I wrote an overview post on the National Flood Insurance Program (NFIP); go and read that first. While that program is important in its own right, this week I will write a series of posts under this series heading considering what the 43 year old history of the NFIP could mean for health policy.
In this first follow up post, I want to focus on a basic question: why were the NFIP (1968) and the Medicare (1965) programs passed in the first place?
In both cases, they were passed because the result produced by the market in their realm was unacceptable to society. In the case of the NFIP, the inability of private insurance to cover flood damage was the overriding motivation for the program’s creation:
The NFIP created a system of federally guaranteed flood insurance to fill the void. In the realm of health care, there was private health insurance in the mid-1960s, but around half of the persons age 65 and older had none, this outcome was viewed as socially unacceptable, and Medicare was created to provide the elderly with guaranteed health insurance coverage.
There are costs and benefits associated with any governmental program and both should be thought about clearly. When teaching Introduction to Public Policy (PPS 55) at Duke two Falls ago, I gave students the assignment of completing a cost:benefit analysis of a proposed replacement bridge to span the Oregon Inlet on the North Carolina Outer Banks. The question was: build it or not?
I think a cost:benefit evaluation of the NFIP is similar to the decision to build this bridge. In assessing the bridge, there were a variety of fairly straightforward costs (land, construction, materials, maintenance, environmental) and benefits (commerce, time saved not having to take the ferry, safety of replacing an old, dangerous bridge). The correct discount rate to use is always tricky for a depreciating asset, but most students dealt with this similarly so it was not the deciding factor for their judgments. In the end, the students in this class split down the middle over whether this bridge should be built or not and the answer they gave tended to hinge on two factors:
- the value they assigned to the intangible benefit of people having easy access to the beauty of the Outer Banks.

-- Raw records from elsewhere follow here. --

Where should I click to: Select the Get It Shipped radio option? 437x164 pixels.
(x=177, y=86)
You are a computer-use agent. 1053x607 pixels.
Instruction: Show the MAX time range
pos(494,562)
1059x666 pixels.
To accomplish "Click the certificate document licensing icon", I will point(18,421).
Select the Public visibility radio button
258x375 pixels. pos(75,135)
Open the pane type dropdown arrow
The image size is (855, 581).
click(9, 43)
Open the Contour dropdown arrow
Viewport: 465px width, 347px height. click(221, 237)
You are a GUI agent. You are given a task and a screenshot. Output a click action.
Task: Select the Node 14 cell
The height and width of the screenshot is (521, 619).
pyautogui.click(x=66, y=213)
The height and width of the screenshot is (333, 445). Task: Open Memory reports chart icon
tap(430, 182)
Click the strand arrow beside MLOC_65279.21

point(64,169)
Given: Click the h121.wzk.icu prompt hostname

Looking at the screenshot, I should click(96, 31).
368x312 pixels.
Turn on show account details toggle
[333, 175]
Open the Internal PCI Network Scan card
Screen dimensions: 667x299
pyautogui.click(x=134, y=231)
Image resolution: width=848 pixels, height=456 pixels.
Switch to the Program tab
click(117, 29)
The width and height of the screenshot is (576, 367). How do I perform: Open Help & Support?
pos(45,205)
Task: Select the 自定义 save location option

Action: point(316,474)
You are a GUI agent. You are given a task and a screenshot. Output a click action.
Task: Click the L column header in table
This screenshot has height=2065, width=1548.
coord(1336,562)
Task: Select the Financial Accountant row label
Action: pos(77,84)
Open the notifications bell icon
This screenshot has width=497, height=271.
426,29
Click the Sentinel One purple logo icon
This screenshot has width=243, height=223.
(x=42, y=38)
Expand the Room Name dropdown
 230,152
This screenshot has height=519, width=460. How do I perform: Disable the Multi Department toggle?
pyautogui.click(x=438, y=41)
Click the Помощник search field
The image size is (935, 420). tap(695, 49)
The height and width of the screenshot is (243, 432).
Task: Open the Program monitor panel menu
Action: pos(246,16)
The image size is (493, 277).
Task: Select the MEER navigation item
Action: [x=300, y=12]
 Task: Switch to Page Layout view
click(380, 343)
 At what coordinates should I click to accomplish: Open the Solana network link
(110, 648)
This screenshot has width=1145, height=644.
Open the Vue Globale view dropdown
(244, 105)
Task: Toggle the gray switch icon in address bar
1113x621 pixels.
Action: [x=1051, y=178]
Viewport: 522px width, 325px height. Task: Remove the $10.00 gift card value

- who had standing, meaning whose costs and benefits should count.
Those who advised not building the bridge were more likely to put a small (or zero) value on the intangible aspects of increasing access to the otherwise difficult-to-access Outer Banks. Those who said the project should be built tended to assign large benefits to these intangible categories.
Similarly, this issue of standing was a key determinant in the decision. The majority of the costs of the project were going to be shared by the entire State of North Carolina as well as the Federal government, and persons saying the project should be built had an expansive view of who shared in the intangible benefits (the entire state, or even entire nation) to outweigh the costs. A narrow view of standing and therefore benefits, perhaps limiting it to the people that actually use the bridge themselves, almost inevitably rejected the project because the costs outweighed the benefits in this formulation as most North Carolinians, much less most Americans, will never cross the Oregon Inlet by bridge.
There is no obviously correct way to complete this cost:benefit assessment that is completely technical; profound value judgments must be made, principles discussed and debated. The calculus is similar for the initial decision to create the NFIP, and to continue it.
What does this tell us about Medicare? The recent round of blog discussion around whether the Medicare age should be raised above 65 (Austin and Aaron have a round-up here) has mostly focused on technical questions about who should bear a sliver of the overall costs of the Medicare program (and health system, generally): federal government, beneficiaries, employers, states. The noisy fray has forgotten the big picture, which must include costs and benefits. The program was passed in 1965 because it was unacceptable for half of the elderly to be uninsured. If we had not done so, we would certainly spend lots less on health care today (lower costs). However, we would also have lower benefits in the form of less care provided to the elderly, which has improved people’s lives (lifespan increase, quality of life/reduction of disability). While some aspects of a cost:benefit analysis of Medicare may be fairly straightforward, the decision in 1965 as well as many of the reform options under consideration will likely turn on intangible and/or hard to measure variables:
- the value of human life, and more explicitly the value of life extension and disability reduction.
- any value assigned to providing coverage for all elderly persons, and preventing some of the elderly from falling through the cracks. You might label this a positive consumption externality where you get benefit from someone else getting care.
Questions about Medicare reform must be asked. However, in doing so, we should recall why we passed it in the first place, and decide what we desire for the program in the future. There are costs and benefits of all public policy decisions. Some of them are straightforward, while others may be more intangible and hard to measure. We need to think through all of them comprehensively, debate and discuss them, and then make decisions and move ahead.